Cómo Identificar la Levadura Oculta en Nosotros

El apóstol Pablo exhorta a la iglesia en Corinto: «Pónganse a prueba para ver si están en la fe. Examínense a sí mismos». En el contexto de las festividades bíblicas, la Fiesta de los Panes Sin Levadura consistía precisamente en esto: inspeccionar rigurosamente la casa para hallar y expulsar cualquier rastro de levadura. En nuestra vida cristiana, este autoexamen es crucial, pero a menudo fallamos por una razón simple: no sabemos cómo luce la levadura que nos infecta.

La Transferencia Sutil del Entorno

Es fácil identificar pecados evidentes, pero la levadura actúa de manera imperceptible. Personalmente, experimenté esto al intentar devorar unos excelentes comentarios bíblicos en audio. Escuchaba varias lecciones al día. La doctrina era impecable y bíblicamente precisa. Sin embargo, al cabo de un mes, noté que mi carácter se había vuelto arrogante y altivo. Tras orar al respecto, me di cuenta de que el expositor del audio tenía un tono profundamente prepotente. Sin saberlo, no solo estaba absorbiendo su interpretación, sino que mi espíritu estaba siendo «leudado» por su arrogancia. La doctrina era correcta, pero la suministro espiritual era tóxica.

El Desafío de la Práctica

Una de las formas de desenmascarar si una enseñanza está operando correctamente es llevándola a la práctica.

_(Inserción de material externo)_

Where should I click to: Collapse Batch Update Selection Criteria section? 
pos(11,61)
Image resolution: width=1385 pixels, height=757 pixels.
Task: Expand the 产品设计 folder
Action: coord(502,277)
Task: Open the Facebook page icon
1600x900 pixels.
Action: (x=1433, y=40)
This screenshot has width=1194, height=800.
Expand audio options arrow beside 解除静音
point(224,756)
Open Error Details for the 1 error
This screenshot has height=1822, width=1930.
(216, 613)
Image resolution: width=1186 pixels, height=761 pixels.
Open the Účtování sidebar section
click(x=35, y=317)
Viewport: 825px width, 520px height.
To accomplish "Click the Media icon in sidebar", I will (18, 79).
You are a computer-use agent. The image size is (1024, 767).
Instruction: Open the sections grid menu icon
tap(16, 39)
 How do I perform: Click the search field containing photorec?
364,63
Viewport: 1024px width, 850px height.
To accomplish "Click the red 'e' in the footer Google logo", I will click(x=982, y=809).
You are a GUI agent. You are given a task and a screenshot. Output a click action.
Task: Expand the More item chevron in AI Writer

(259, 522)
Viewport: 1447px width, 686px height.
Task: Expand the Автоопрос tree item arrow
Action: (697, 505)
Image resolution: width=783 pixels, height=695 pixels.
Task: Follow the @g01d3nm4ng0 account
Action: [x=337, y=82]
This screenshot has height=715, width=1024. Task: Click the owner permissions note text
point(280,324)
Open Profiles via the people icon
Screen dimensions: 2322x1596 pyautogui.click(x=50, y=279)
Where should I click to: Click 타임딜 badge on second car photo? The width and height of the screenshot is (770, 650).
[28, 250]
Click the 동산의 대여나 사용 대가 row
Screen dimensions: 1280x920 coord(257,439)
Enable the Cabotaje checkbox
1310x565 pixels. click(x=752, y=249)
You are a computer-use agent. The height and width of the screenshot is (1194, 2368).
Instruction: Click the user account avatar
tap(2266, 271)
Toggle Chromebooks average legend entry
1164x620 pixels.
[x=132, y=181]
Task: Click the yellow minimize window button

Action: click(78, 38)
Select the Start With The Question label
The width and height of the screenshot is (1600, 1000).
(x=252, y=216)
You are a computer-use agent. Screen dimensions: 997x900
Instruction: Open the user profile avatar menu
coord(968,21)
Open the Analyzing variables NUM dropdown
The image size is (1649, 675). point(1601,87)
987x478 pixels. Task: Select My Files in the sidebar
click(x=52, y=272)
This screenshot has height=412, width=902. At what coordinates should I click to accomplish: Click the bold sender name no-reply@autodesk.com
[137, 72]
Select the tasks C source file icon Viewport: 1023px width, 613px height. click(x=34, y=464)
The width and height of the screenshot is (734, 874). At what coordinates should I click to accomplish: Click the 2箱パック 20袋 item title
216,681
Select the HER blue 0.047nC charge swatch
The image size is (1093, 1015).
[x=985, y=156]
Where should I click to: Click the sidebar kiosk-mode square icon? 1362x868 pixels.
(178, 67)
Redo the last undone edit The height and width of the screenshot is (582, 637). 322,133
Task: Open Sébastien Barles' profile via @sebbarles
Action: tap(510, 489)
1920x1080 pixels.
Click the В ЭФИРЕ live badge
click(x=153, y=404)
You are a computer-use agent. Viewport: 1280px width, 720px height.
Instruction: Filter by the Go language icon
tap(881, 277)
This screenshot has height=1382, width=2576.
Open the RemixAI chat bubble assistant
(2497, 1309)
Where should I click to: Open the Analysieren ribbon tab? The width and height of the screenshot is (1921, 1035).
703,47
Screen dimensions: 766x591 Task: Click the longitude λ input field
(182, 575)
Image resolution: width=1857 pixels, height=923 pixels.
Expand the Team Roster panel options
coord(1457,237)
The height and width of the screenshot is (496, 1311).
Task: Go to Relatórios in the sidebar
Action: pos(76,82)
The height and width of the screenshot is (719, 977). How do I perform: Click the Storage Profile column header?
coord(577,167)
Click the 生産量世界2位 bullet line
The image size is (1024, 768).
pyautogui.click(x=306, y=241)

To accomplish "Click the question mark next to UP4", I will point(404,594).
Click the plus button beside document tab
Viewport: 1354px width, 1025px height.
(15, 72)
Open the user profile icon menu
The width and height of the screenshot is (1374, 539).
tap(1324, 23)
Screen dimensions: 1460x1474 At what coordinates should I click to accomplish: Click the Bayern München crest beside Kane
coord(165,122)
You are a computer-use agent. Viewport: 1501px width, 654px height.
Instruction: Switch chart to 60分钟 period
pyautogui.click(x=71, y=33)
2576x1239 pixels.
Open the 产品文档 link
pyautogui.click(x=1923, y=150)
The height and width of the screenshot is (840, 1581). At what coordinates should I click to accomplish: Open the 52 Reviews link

Muchos cristianos acumulan información doctrinal como quien compra herramientas que jamás saca de su caja. Tienen un glosario impresionante, pero carecen de amor práctico, diligencia y mansedumbre. Solo en la fricción de la vida diaria, al intentar amar a nuestro prójimo, nos damos cuenta de si la doctrina que consumimos realmente produce la naturaleza de Cristo o si solo engorda nuestro intelecto.

Nuestra Vara de Medir

Nadie se cree «fariseo», porque nadie quiere admitir su ceguera espiritual. Para que nuestro autoexamen sea genuino, debemos dejar de compararnos con nuestros propios estándares morales o denominacionales. Debemos conocer íntimamente la imagen del Hijo. Solo pasando tiempo en oración y escudriñando los Evangelios podremos observar la humildad y mansedumbre de Jesús. Al tener Su imagen clara frente a nosotros, cualquier levadura de orgullo en nuestra vida quedará inmediatamente al descubierto.